以本研究測定的單倍型H1為參考序列，在96份樣品中，共檢測出了149個多態性位點(變異位點分布情況見圖3)，約占13.70%。其中單一多態位點42個，約占3.86%；簡約信息位點107個，約占9.84%。兩核苷酸間的單一多態位點為41個，約占3.77%；兩核苷酸間的簡約信息位點為105個，約占9.66%。三核苷酸間的單一多態位點為1個，約占0.09%；三核苷酸間的簡約信息位點為2個，約占0.18%。核苷酸變異包括轉換、顛換、插入和缺失，所有核苷酸多態位點主要以轉換為主。

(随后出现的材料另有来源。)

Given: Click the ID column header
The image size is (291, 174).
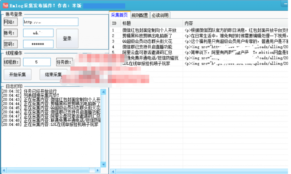Looking at the screenshot, I should [114, 22].
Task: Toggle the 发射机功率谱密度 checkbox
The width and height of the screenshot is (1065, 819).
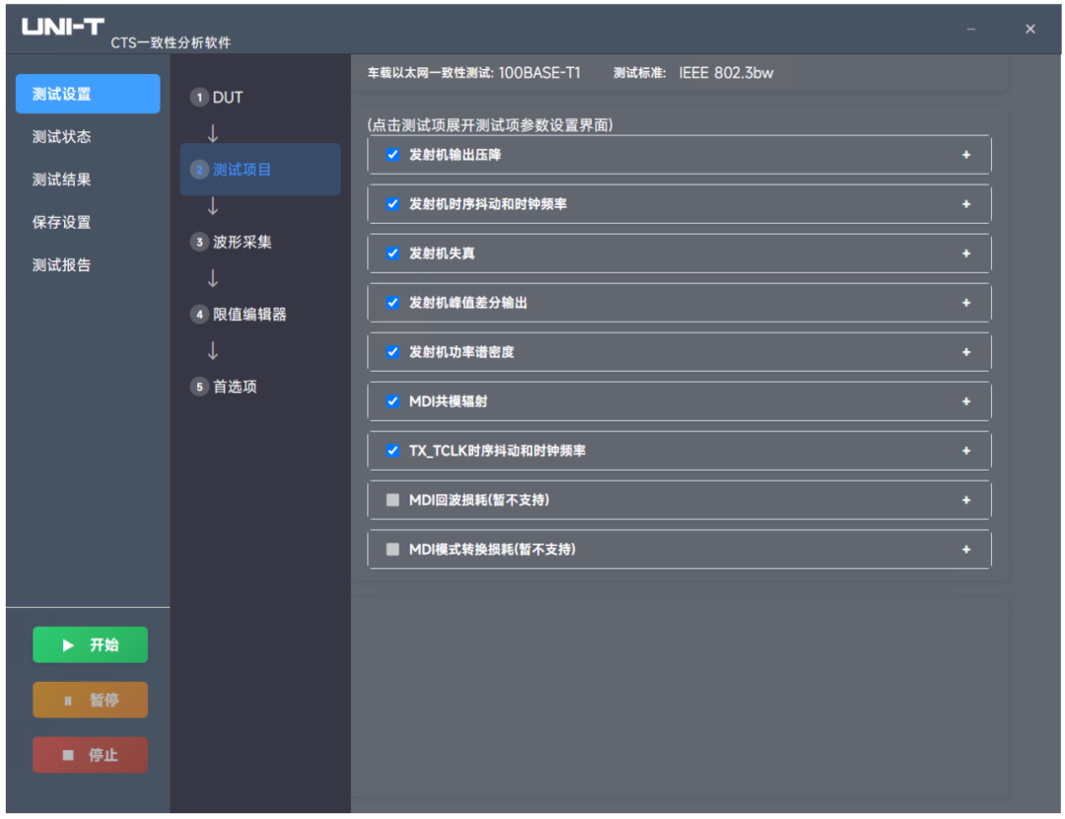Action: 392,352
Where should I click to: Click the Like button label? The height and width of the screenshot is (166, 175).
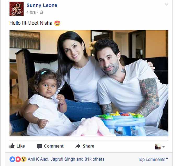tap(21, 146)
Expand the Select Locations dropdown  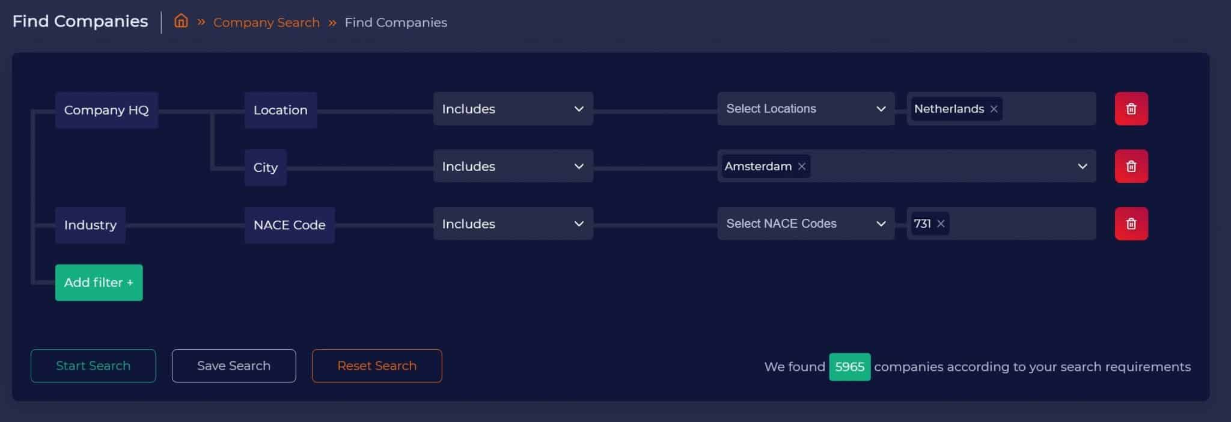tap(805, 109)
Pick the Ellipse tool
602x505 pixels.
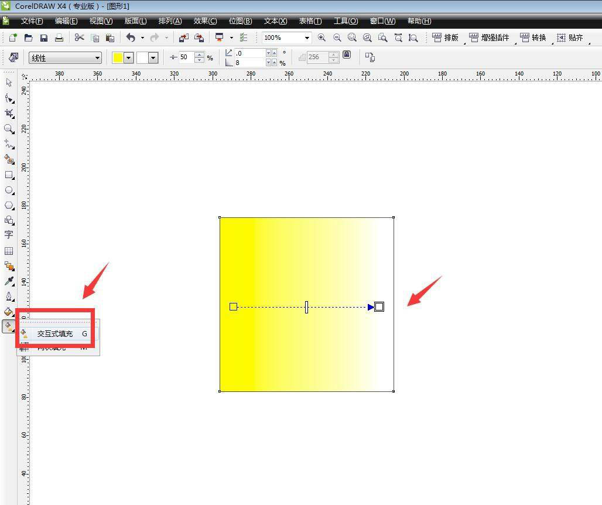pyautogui.click(x=9, y=190)
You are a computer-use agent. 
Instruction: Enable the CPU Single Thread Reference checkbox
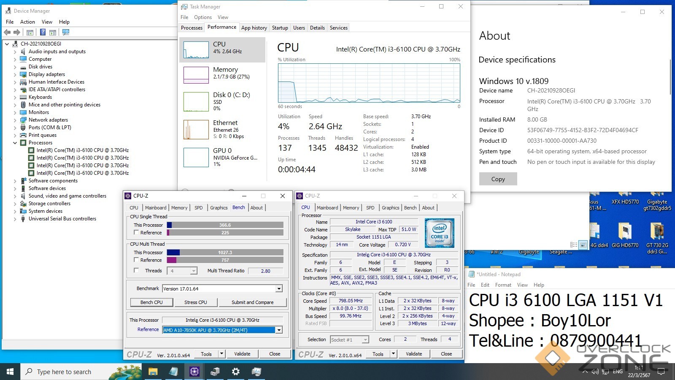(x=136, y=232)
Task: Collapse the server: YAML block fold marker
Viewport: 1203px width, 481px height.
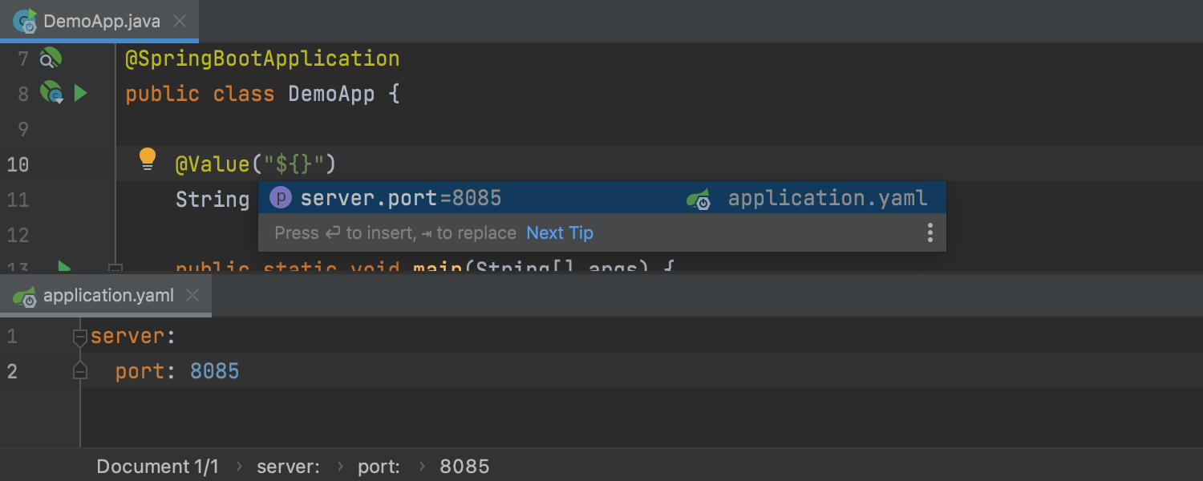Action: [x=79, y=338]
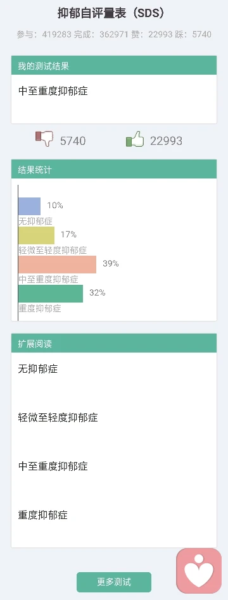The height and width of the screenshot is (600, 228).
Task: Click the 扩展阅读 section header
Action: coord(114,343)
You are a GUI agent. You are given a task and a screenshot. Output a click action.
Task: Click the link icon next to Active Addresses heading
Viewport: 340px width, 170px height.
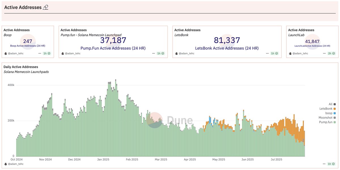pyautogui.click(x=46, y=7)
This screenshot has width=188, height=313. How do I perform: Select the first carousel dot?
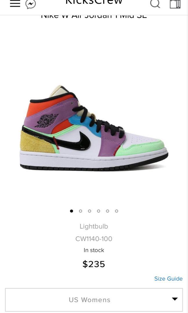pos(72,211)
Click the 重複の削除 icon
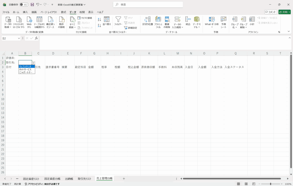Viewport: 293px width, 186px height. (167, 19)
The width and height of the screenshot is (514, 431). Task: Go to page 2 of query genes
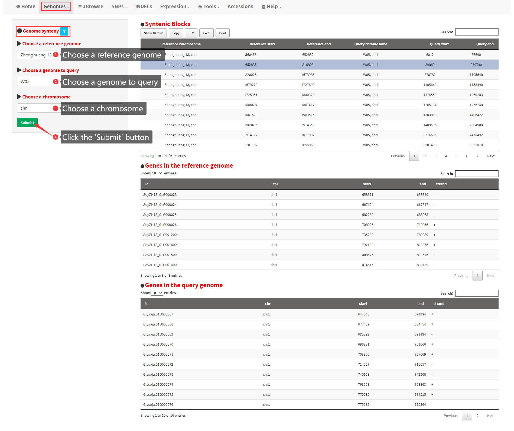click(477, 416)
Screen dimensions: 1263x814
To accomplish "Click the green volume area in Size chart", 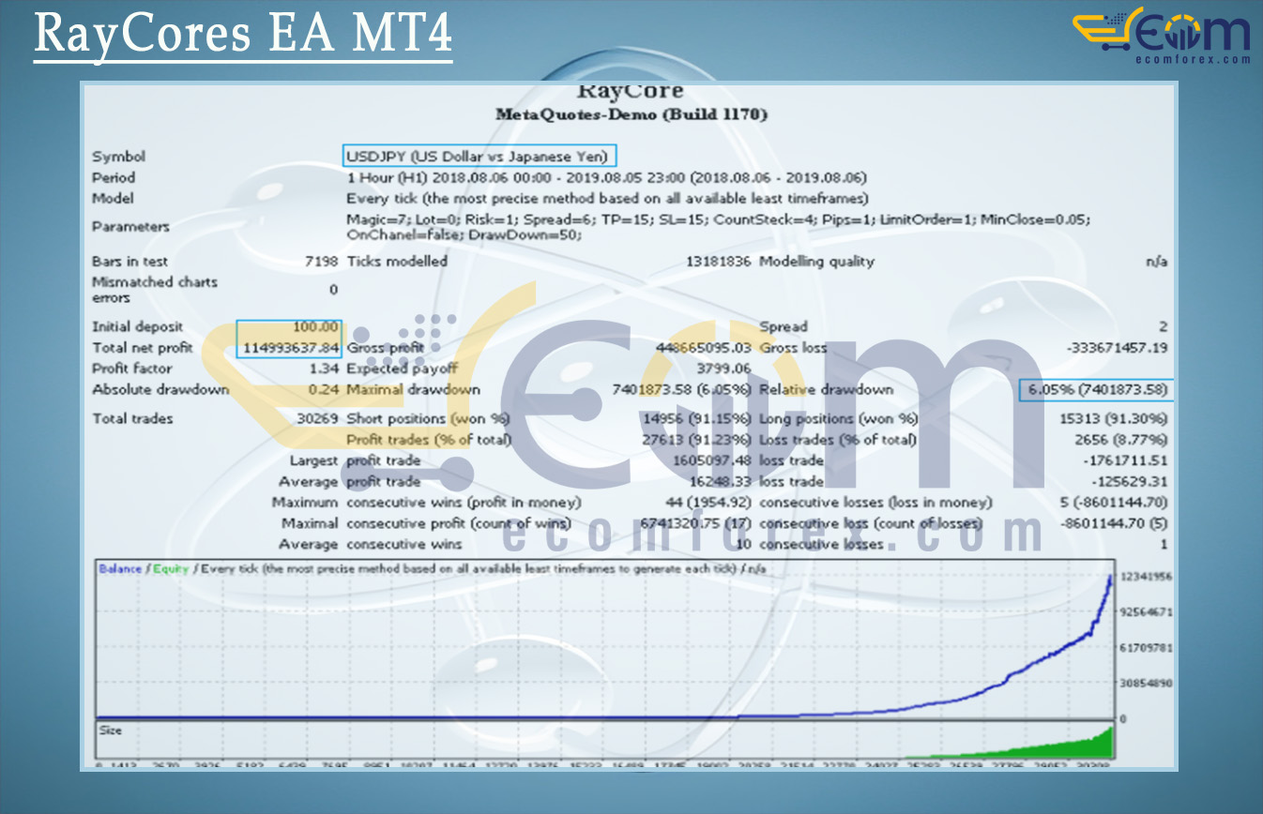I will coord(1079,746).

表1 46個單倍型在云南地區不同恒河猴群體中的分布Tab.1 Distribution of 46haplotypes in different Macaca mulatta populations in Yunnan province

2.3 云南地區恒河猴遺傳多樣性

經DNA SP軟件分析，云南地區96份恒河猴樣品線粒體DNA控制區核苷酸序列共定義了46種單倍型，單倍型多樣度(Hd)為0.955±0.015，核苷酸多樣度(Pi)為0.020。各群體內單倍型多樣度和核苷酸多樣度等信息見表2。從該表中可以看出，云南地區不同恒河猴群體單倍型多樣度在0.866± 0.042和 1.000±0.500之間，核苷酸多樣度在0.003和0.042之間，平均核苷酸差異在3.000和60.000之間。變異位點數最多的是昆明自繁恒河猴群體(114個)，其次是景東恒河猴群體(75個)。簡約信息位點數最多是昆明自繁群體(78個)，其次是寧蒗恒河猴群體(37個)。云南地區不同恒河猴群體Tajima's D中性檢驗均不顯著(P ＞0.10)。

2.4 單倍型的系統進化關系

以食蟹猴為外群，借助 Mega軟件采用 NJ和ME法構建了云南不同地理種群46個單倍型的系統發生樹(圖4)，各分支上的數值為1000次自舉(bootstrap)分析得到的支持率。從圖4中可以看出NJ樹和ME樹具有基本相同的拓撲結構，兩者均表明所分析的序列分為兩大分支，食蟹猴單獨聚為一支，云南地區獼猴聚為另一支。所分析的云南地區獼猴分為兩個平行的姐妹分支，來自不同地理位置的獼猴種群單倍型大多按照其來源地分別相對聚在一起，表現出了與地理位置一定的對應關系。其中單倍型 H36(牟定)、H30(牟定)、H42(昆明自繁)、H45(昆明自繁)、H33(景東)、H23(保山)和H41(昆明自繁)聚為第一分支，其他單倍型聚為第二分支。在第一分支中，除了景東來源的單倍型H33與其他單倍型沒有直接血統關系外，保山來源的獼猴與牟定來源的獼猴相對聚在一起(根據個體檔案記錄可知，單倍型H42、H45具有牟定來源獼猴的血統，H41具有保山來源獼猴的血統)。第二分支中，來源于鎮康的獼猴(H32)單獨聚為一支，其它單倍型聚為一支。其中，來源與鎮沅和景東獼猴相對聚在一起；寧蒗來源獼猴除了單倍型H18和H28外，其它單倍型均聚為一個亞分支(H11、H14、H15、H17、H27、H40、H44)。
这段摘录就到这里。